━━ Supplied records
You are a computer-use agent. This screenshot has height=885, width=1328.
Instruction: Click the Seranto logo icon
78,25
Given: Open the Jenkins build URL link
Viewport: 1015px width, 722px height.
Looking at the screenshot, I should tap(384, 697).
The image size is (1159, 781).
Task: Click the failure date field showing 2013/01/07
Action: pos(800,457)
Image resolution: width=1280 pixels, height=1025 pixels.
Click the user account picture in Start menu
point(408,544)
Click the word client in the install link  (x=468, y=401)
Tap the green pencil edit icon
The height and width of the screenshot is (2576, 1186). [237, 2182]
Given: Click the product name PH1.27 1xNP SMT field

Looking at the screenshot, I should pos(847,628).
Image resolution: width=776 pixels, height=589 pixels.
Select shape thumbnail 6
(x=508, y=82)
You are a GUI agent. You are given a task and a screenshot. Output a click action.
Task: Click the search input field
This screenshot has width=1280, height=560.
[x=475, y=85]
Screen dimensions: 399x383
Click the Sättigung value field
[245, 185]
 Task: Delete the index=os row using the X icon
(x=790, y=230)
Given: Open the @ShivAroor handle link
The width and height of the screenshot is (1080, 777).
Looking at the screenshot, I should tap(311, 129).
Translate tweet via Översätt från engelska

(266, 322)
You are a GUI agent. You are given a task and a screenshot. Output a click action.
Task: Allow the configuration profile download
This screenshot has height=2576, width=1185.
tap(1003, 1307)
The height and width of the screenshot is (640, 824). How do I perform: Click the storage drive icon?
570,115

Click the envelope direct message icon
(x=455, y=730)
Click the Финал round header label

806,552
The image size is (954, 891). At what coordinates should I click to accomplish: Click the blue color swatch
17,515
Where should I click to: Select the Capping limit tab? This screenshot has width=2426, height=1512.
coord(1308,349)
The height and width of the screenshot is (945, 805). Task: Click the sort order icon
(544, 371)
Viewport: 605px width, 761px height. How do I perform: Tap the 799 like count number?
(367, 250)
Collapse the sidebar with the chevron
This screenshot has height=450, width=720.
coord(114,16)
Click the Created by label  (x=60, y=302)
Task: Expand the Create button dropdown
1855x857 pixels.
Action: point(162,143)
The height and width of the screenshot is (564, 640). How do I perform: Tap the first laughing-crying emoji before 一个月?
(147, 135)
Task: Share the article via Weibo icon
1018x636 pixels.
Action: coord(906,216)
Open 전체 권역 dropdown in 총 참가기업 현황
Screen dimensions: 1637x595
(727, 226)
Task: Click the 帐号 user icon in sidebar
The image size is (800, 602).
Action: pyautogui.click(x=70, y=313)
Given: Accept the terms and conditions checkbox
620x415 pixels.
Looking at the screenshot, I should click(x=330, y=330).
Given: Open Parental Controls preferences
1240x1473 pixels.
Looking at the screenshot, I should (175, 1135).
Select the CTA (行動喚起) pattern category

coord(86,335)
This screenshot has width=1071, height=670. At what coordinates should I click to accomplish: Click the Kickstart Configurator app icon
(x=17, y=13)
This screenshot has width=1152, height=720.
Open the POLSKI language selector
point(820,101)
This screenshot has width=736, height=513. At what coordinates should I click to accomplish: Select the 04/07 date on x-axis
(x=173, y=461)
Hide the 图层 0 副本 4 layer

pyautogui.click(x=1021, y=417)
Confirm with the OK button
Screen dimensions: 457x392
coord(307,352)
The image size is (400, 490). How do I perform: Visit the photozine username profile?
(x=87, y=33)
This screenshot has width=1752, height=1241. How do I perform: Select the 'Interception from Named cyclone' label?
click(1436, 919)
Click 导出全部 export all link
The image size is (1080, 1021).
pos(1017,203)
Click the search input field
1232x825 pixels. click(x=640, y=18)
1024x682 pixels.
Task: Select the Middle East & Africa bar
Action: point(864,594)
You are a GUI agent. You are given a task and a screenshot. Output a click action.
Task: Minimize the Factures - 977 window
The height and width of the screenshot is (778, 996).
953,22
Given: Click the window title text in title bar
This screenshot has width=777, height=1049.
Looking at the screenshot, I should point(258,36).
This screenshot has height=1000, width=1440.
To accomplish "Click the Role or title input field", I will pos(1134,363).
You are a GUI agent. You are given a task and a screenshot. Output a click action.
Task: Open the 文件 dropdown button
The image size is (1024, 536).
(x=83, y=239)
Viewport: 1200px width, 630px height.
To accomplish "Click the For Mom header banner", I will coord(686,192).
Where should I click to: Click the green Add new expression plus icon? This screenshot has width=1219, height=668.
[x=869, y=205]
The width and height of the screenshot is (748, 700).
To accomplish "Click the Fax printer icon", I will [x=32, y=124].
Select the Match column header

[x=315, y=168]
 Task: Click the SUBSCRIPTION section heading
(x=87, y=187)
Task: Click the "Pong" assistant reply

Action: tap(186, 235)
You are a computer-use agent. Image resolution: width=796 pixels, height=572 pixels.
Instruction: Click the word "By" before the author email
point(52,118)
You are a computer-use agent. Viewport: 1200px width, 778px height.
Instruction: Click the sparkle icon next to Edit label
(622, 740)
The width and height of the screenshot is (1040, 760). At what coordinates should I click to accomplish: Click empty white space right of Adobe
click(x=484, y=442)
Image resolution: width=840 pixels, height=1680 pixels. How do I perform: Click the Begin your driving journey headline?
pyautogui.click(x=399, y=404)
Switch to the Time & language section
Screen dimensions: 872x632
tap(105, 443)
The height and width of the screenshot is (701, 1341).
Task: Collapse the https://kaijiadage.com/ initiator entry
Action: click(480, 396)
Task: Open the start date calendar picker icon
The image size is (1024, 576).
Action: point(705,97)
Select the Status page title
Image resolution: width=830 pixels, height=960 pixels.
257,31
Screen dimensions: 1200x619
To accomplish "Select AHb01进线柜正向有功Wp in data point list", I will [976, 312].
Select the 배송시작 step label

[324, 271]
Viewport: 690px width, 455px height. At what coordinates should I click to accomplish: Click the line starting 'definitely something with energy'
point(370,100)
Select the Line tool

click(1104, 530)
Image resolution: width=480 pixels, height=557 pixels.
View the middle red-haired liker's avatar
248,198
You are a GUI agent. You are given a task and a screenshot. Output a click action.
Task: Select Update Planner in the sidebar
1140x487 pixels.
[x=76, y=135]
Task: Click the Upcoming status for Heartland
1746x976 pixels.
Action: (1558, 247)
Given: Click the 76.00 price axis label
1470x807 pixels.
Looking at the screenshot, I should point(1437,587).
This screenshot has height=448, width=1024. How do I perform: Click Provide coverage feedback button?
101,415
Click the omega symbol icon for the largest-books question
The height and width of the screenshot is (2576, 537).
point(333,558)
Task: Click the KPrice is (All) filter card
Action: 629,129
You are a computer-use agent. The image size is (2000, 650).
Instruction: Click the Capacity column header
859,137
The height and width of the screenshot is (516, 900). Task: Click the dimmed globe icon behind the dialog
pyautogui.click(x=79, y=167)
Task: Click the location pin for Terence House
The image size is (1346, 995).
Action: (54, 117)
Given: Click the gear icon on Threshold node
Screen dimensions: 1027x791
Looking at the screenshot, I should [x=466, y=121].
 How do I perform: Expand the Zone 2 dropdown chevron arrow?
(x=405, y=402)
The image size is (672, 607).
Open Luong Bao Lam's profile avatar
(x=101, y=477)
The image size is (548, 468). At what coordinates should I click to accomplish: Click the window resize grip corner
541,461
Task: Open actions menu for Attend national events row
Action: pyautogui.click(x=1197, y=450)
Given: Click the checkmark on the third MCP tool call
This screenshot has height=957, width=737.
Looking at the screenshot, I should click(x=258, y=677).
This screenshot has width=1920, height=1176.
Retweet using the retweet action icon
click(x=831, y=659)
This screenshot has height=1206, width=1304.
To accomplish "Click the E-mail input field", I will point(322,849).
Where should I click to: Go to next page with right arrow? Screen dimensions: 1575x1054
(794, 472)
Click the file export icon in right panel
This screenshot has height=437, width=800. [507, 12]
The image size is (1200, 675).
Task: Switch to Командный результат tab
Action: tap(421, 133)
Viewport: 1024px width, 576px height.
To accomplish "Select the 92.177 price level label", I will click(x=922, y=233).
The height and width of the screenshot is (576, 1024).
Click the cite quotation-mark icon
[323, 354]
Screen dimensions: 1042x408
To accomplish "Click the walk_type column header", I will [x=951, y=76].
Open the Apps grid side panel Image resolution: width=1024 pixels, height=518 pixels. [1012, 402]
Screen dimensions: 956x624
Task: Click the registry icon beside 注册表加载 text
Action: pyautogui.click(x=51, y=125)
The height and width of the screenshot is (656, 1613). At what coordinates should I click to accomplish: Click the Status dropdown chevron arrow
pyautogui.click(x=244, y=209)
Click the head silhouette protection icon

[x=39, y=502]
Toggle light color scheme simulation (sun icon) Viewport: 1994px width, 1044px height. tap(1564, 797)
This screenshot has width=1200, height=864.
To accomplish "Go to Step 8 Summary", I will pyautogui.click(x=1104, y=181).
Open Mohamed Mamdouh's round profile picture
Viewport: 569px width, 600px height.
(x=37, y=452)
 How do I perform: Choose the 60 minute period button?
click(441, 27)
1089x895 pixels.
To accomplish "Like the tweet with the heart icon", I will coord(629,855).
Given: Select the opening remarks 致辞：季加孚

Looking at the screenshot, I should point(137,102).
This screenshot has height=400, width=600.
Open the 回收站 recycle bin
━━━━
To do: Look for "Given: Select the opening remarks 致辞：季加孚" in the records. Write out its line and every later line through the end exactly, with nothing more.

Response for this exercise:
Given: Select the opening remarks 致辞：季加孚

Looking at the screenshot, I should point(137,102).
This screenshot has height=400, width=600.
Open the 回收站 recycle bin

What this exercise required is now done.